In a video consultation, Dr. Holubar assessed the patient’s symptoms as suggestive of ischemia and scheduled her for redo pouch surgery.
During the procedure, Dr. Holubar found that the patient’s pouch was twisted 180 degrees. He disconnected the twisted pouch from the anus, untwisted it and hand-sutured the otherwise healthy pouch to the anal canal. A temporary loop ileostomy was closed 3 months later. The surgery resolved the patient’s defecation and pain issues. A year postoperatively, she remains off opioids, is pain-free, and has normal pouch function and a dramatically improved, normal quality of life.
Curious about documentation of other twisted-pouch cases like his patient’s, Dr. Holubar searched the PubMed medical literature database and got a surprise. “I assumed that someone had recognized this before but found nothing,” he says. “That inspired me to search Cleveland Clinic’s Pouch Registry for similar cases.”
Earlier this year, Dr. Holubar presented his findings at The Crohn’s & Colitis Congress. They underscore the need to be alert for symptoms indicative of the condition, which Dr. Holubar named twisted pouch syndrome (TPS). His review of 25 years of data on more than 5,000 pouch surgeries revealed that 29 patients referred to Cleveland Clinic were ultimately diagnosed with TPS and underwent redo pouch procedures.
Dr. Holubar found that TPS patients had the triad of obstructive symptoms, erratic bowel habits, and abdominal or pelvic pain.
“Ninety-three percent of the patients had some kind of obstructive symptoms, either obstructive defecation or recurrent small bowel obstruction,” he says. “Eighty-seven percent of patients had erratic bowels, with a median of 15 bowel movements per 24 hours, when the normal median should be closer to seven per 24 hours. Eighty-four percent had abdominal and/or pelvic pain that was typically severe and often required chronic opioid therapy.”
Overall, 60% of the patients in the case series were initially diagnosed with pouchitis and had been treated with antibiotics before referral. In addition, 40% had received biologic therapies for what was thought to be an inflammatory complication of the pouch.
In only 30% of cases was it possible to identify TPS based on results of pouchoscopy, pouchogram, computed tomography or magnetic resonance. Therefore, the syndrome is largely an intraoperative diagnosis made during re-diversion or revision/re-do of the IPAA at Cleveland Clinic’s Pouch Center.

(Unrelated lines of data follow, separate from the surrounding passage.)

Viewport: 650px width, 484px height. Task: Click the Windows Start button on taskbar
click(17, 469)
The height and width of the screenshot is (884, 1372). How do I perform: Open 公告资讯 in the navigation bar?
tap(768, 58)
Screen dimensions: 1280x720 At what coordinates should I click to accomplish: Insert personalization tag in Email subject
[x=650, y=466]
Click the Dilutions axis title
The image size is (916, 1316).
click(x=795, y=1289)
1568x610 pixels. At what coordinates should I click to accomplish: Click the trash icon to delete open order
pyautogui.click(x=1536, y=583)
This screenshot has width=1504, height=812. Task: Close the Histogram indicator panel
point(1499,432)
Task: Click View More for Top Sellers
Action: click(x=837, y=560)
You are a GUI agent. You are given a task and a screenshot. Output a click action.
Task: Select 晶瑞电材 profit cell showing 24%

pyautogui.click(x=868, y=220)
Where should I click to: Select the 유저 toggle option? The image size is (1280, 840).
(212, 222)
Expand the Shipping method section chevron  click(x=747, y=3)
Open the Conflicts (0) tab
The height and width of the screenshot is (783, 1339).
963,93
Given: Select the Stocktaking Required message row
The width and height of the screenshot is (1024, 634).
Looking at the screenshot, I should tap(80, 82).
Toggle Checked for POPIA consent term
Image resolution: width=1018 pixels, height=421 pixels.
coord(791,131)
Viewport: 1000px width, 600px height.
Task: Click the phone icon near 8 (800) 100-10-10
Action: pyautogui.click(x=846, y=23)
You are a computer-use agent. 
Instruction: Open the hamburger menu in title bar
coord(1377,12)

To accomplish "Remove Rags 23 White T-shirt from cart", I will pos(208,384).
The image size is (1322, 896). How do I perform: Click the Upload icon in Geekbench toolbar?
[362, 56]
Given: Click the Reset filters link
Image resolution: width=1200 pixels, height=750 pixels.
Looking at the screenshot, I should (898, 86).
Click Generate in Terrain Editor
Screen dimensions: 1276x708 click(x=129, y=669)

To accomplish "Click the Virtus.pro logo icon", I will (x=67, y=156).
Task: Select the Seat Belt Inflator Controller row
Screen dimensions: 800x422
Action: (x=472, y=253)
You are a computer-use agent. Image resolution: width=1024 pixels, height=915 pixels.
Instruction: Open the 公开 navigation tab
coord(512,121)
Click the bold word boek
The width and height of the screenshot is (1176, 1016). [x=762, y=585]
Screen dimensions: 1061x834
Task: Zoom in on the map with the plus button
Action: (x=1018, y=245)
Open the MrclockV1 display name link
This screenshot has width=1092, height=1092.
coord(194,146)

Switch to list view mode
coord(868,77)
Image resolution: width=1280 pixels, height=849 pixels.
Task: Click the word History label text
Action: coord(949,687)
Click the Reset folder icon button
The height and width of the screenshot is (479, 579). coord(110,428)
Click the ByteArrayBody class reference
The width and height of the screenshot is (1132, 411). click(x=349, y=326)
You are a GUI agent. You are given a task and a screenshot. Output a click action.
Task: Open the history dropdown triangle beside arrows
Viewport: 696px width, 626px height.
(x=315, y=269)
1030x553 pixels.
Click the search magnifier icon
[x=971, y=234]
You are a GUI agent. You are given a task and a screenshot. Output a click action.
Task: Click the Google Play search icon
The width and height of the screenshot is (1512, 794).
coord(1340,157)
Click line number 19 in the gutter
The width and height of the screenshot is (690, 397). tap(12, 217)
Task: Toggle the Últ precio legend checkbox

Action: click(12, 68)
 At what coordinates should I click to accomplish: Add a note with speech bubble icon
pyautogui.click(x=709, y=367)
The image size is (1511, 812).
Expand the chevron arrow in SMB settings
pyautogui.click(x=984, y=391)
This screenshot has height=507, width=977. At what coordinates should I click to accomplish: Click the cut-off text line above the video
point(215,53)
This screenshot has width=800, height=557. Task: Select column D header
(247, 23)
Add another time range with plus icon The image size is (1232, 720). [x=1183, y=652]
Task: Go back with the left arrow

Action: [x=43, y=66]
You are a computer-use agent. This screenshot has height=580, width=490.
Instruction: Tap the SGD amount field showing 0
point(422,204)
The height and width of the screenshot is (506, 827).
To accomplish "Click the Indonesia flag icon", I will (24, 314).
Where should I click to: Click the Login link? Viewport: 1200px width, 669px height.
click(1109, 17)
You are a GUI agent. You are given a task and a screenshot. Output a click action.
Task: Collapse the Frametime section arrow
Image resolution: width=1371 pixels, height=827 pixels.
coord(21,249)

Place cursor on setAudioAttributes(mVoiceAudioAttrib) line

“The most shocking thing was that 48% of patients with undiagnosed TPS referred to us had undergone exploratory transabdominal surgery,” says Dr. Holubar. “Presumably, the surgeons didn’t recognize that what they were looking at was a twisted pouch. That really tells you how difficult it is to recognize and diagnose TPS. It’s important to have a really high index of suspicion for it and to look for subtle signs in patients.”
At 52 months median follow-up of patients in the case series, the pouch survival rate after a redo procedure was 89%. That suggests that, in the majority of cases, if TPS is identified, surgery can correct the problem and eliminate symptoms.
“The implications of this research are profound,” says Dr. Holubar. “TPS is completely avoidable if a surgeon is meticulous in constructing a pouch. Familiarity and experience with the pouch procedure are extremely important for good outcomes. The pouch mesentery has to be straight, from the pouch to the duodenum. When the circular stapler closes, it puts torsion on the pouch and imparts a rightward twist, so the surgeon has to take extra care during the anastomosis of the pouch to the anus.”
He also notes that surgeons have a tendency to send patients with symptoms after a pouch procedure back to their gastroenterologist. If there is any suspicion of TPS, however, he recommends referral to a specialized pouch center such as Cleveland Clinic’s so the condition can be promptly diagnosed and appropriately treated.